→ Documento de origem:
■ ■ ■ ■

Para obter-se as descrições das professoras foi feita a seguinte pergunta inicial: " Como surgiu seu interesse em ser professora? Participaram dessa entrevista duas professoras de duas diferentes escolas municipais. A partir dos discursos das professoras e procedendo-se a redução fenomenológica, identificou-se unidades de significado dos discursos. Através de uma análise das unidades de significado foi possível constituir categorias que representam convergências entre as descrições das duas entrevistadas. Segundo Martins & Bicudo (1989, p.39):
Segundo a abordagem fenomenológica só
há fenômeno enquanto houver um sujeito no qual ele se situa,
ou seja, o fenômeno existe quando em uma situação existe
um sujeito vivenciando o fenômeno. Segundo Martins & Bicudo (idem,
p. 78) "ao adotar um modelo fenomenológico de conduzir a pesquisa,
o psicólogo e o educador procuram reavivar, tematizar e compreender
eideticamente os fenômenos da vida cotidiana à medida
que são, tais fenômenos, vividos, experienciados e conscientemente
percebidos". Os autores ainda dizem que "todo o esforço para entender
ou explicar sistematicamente algum fenômeno torna-se apreensível
como um projeto que busca levar adiante o acesso perspectival do
fenômeno".

■ ■ ■ ■

→ Tarefas propostas:
1. No texto sobre pesquisa fenomenológica, liste as ações que, segundo Martins & Bicudo, o psicólogo e o educador procuram realizar diante dos fenômenos da vida cotidiana ao adotar um modelo fenomenológico.
2. Retome o texto sobre pesquisa fenomenológica e dê continuidade a ele logo após a última frase.
Os dados a seguir não têm relação com o texto sobre pesquisa fenomenológica.

■ ■ ■ ■

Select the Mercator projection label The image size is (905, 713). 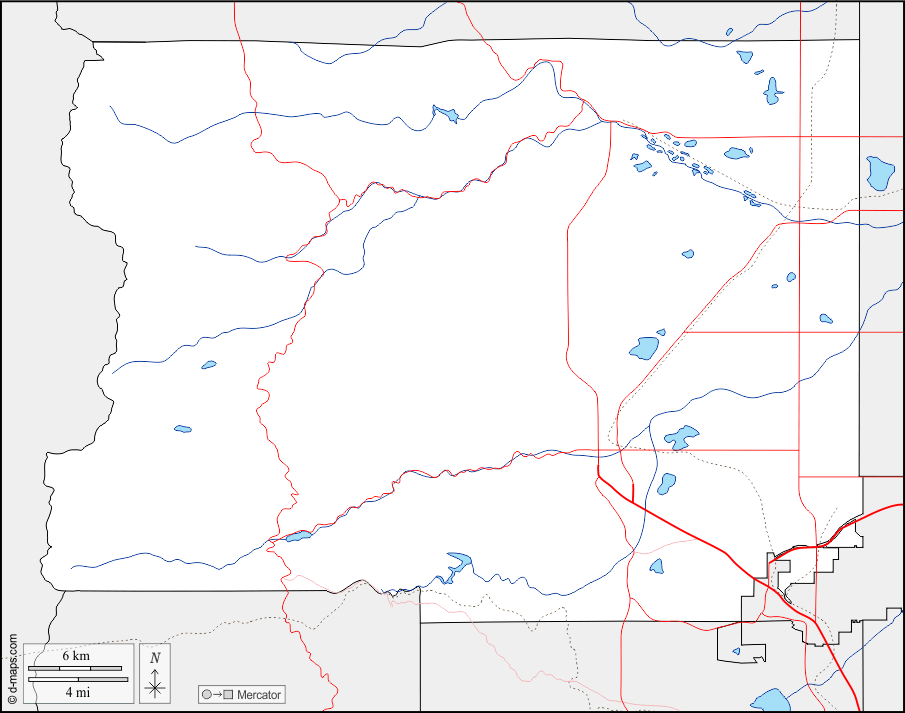pos(260,694)
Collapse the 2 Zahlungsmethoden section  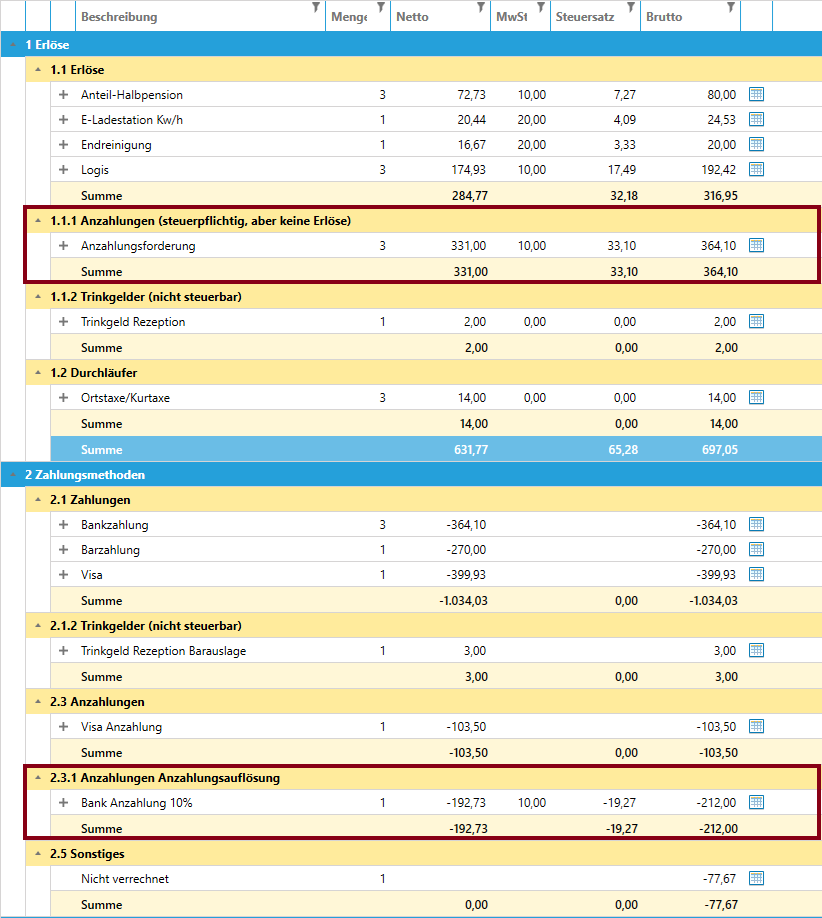tap(13, 474)
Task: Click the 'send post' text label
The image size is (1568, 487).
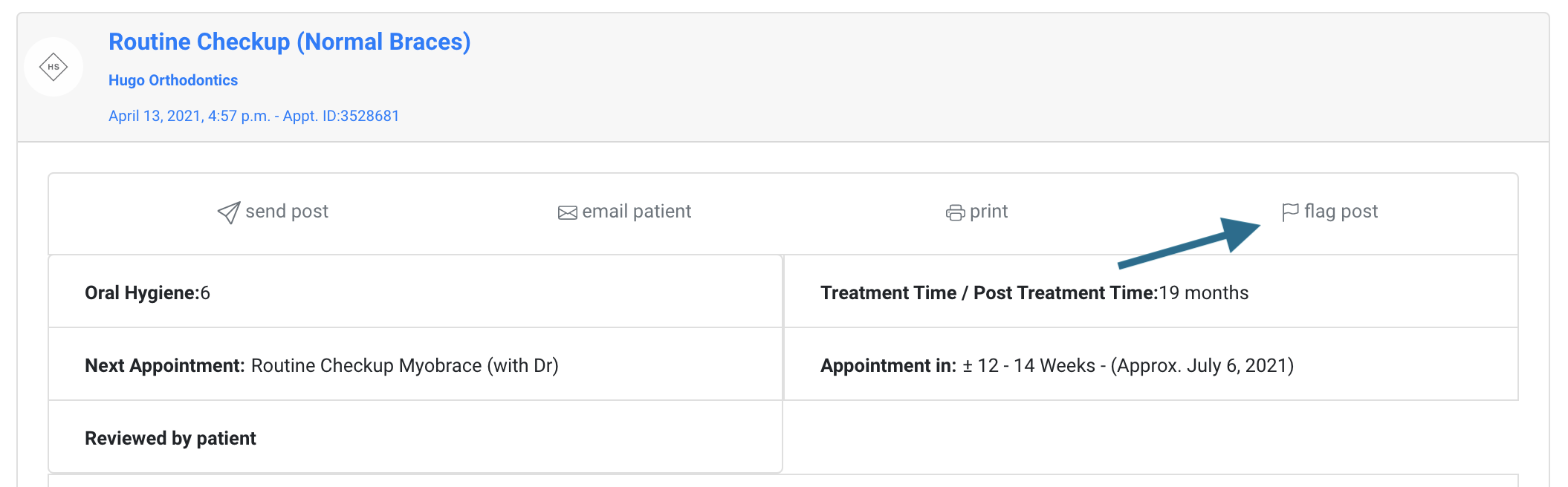Action: 287,212
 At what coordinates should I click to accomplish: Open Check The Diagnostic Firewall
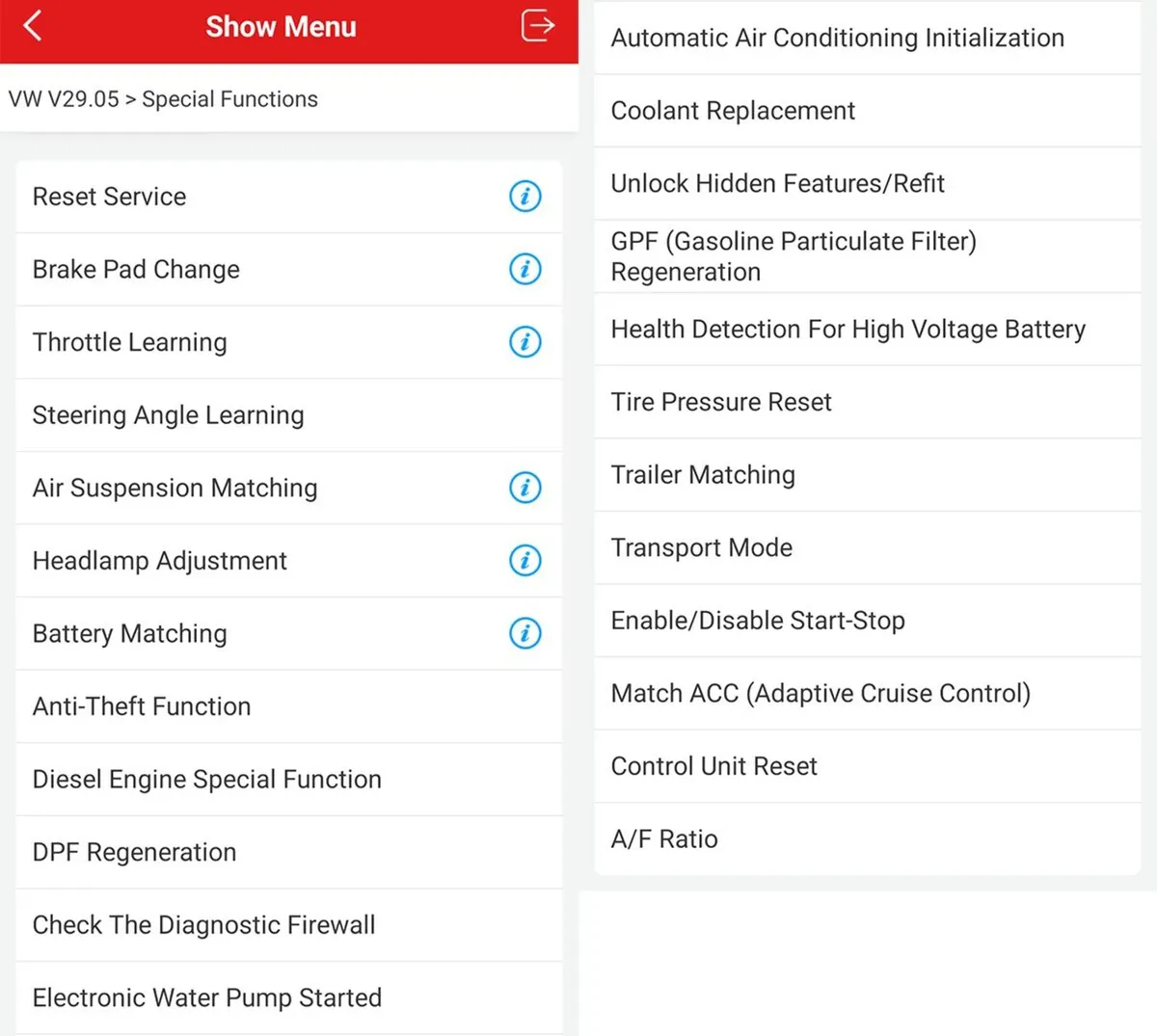click(204, 925)
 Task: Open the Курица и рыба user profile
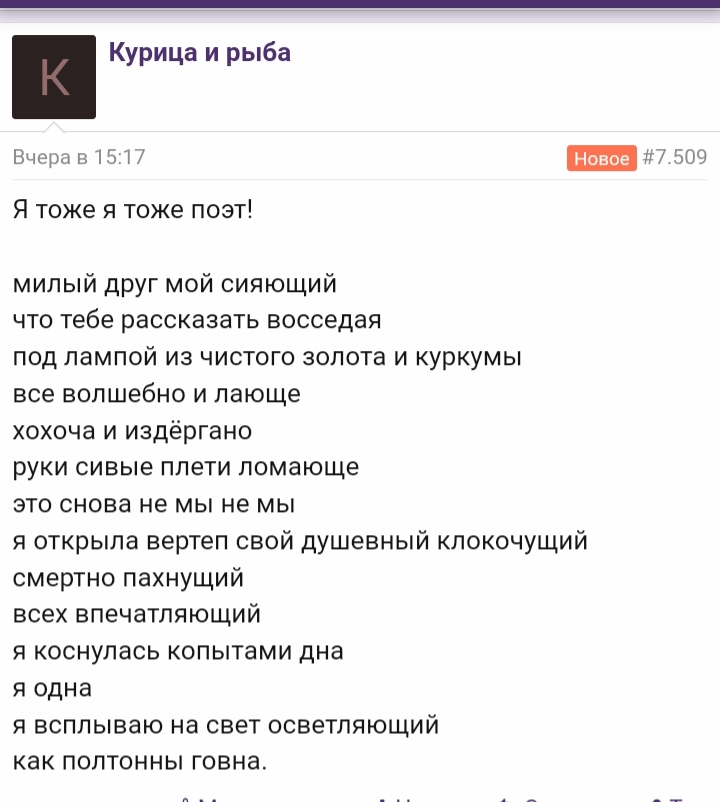(x=199, y=53)
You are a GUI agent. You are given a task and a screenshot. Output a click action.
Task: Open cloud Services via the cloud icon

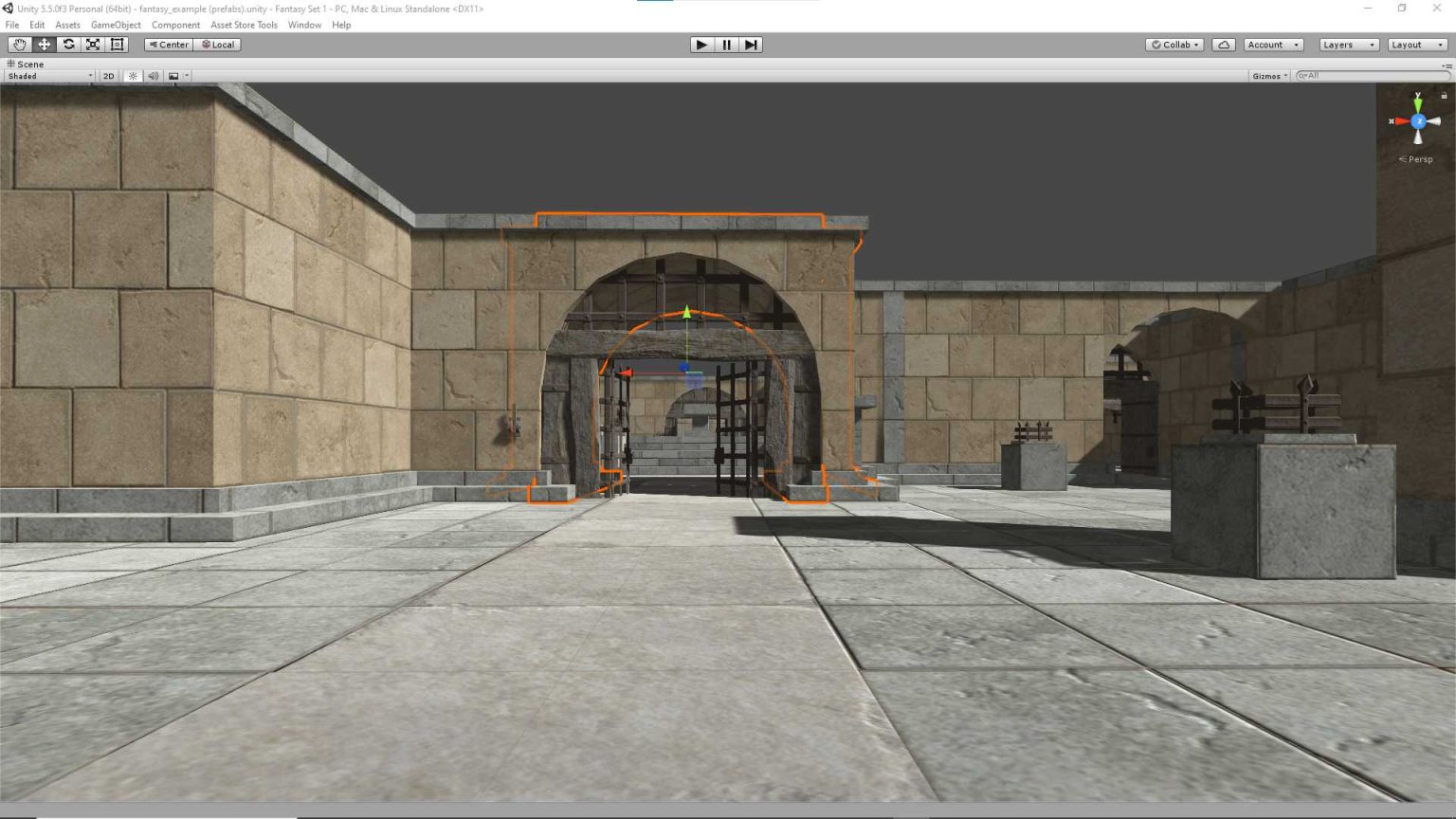[1224, 45]
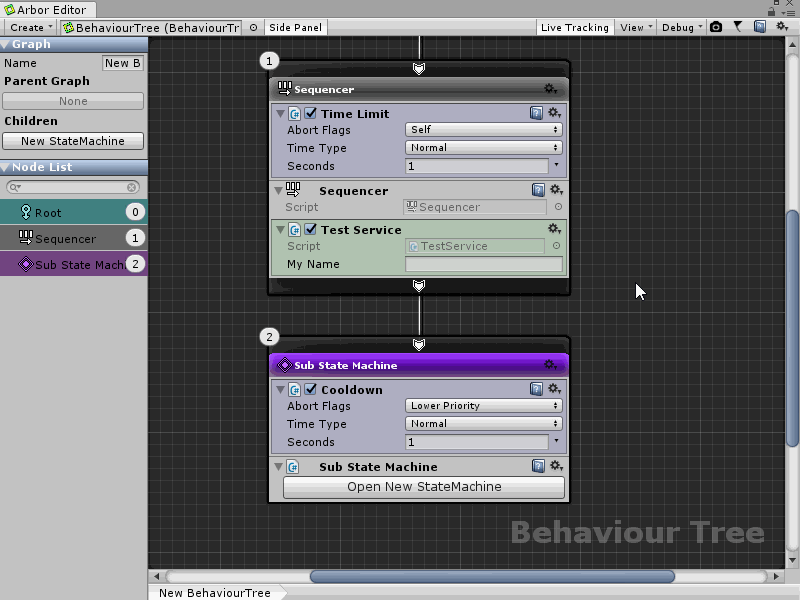Disable the Time Limit checkbox
The image size is (800, 600).
point(311,113)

■ ■ ■ ■

→ Respostas por tarefa:
1.
- reavivar
- tematizar
- compreender eideticamente

2.
Resultados
Para discriminar as unidades de significados foram necessárias várias leituras das descrições apresentadas pelas professoras. Essas leituras visavam focalizar o fenômeno investigado e por isso foi necessário ler cada descrição individual, procurando identificar as expressões reveladoras. Então, isolamos as unidades de significado e em seguida procedemos a uma nova análise para estabelecermos as convergências de significados comuns entre elas.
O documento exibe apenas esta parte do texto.